__Work request__: Reproduce the passage of the post about burning stomach pain that runs from "The burning stomach" up to and including "or more frequent.".

__Document text__:
-.-.-

GaryAR72 Asked :
I have been experiencing this severe burning sensation in my stomach every now and then which does not seem to be triggered by any foods or anything else that I have spotted. I had an endoscopy about two years ago when it first started and my doctor excluded ulcers and so on. It is not a constant stomach pain. Sometimes it comes just for a few hours or a day and then just becomes dull for a few days after that. It is sometimes not there at all.
The first doctor suspected gastritis and put me on medication for it. I cannot say whether it really helped or not because I did not use it for very long and at that time the episodes of the burning pain was far apart. More recently my doctor though it was acid reflux and wanted to put me on medication for it. I refused because I did not want to use medication unnecessarily based on the doctor’s hunch so instead I decided to try an antacid emulsion when I felt the pain. It did not really help either.
The burning stomach pain is in the middle part (slightly left) of the upper abdomen, almost under the ribcage sometimes. I don’t drink alcohol and I am very fussy eater so I avoid spicy and strange foods. I would say that my diet is quite well balanced but as I mentioned before, the foods don’t seem to make it better or worse. In all likelihood, it seems to be gastritis but nothing was diagnosed upon testing and I did not respond to the medicines.
I am worried that it could be something like stomach cancer which was too small to be detected at the time. When I get the pain, it can be very severe to the point that I am almost curling up in the fetal position and feeling nauseous. I am a 38 year old male, healthy and my only vice is smoking. Even if I do smoke more when I am stressed, the pain does not become worse or more frequent.
This question was posted under the What is Gastritis? Inflammation of the Stomach Lining article.

-.-.-

__Given entries__:
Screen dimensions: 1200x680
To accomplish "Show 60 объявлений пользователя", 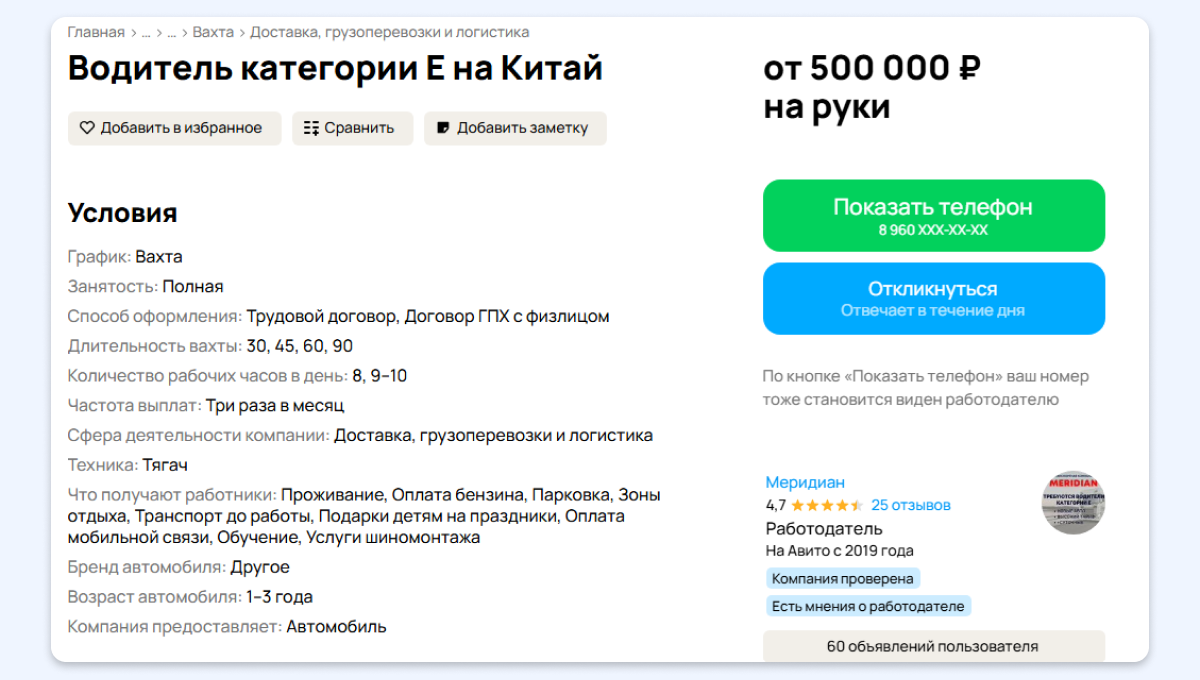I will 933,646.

-.-.-

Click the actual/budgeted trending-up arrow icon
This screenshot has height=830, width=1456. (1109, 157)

-.-.-

__Exercise result__:
The burning stomach pain is in the middle part (slightly left) of the upper abdomen, almost under the ribcage sometimes. I don’t drink alcohol and I am very fussy eater so I avoid spicy and strange foods. I would say that my diet is quite well balanced but as I mentioned before, the foods don’t seem to make it better or worse. In all likelihood, it seems to be gastritis but nothing was diagnosed upon testing and I did not respond to the medicines.
I am worried that it could be something like stomach cancer which was too small to be detected at the time. When I get the pain, it can be very severe to the point that I am almost curling up in the fetal position and feeling nauseous. I am a 38 year old male, healthy and my only vice is smoking. Even if I do smoke more when I am stressed, the pain does not become worse or more frequent.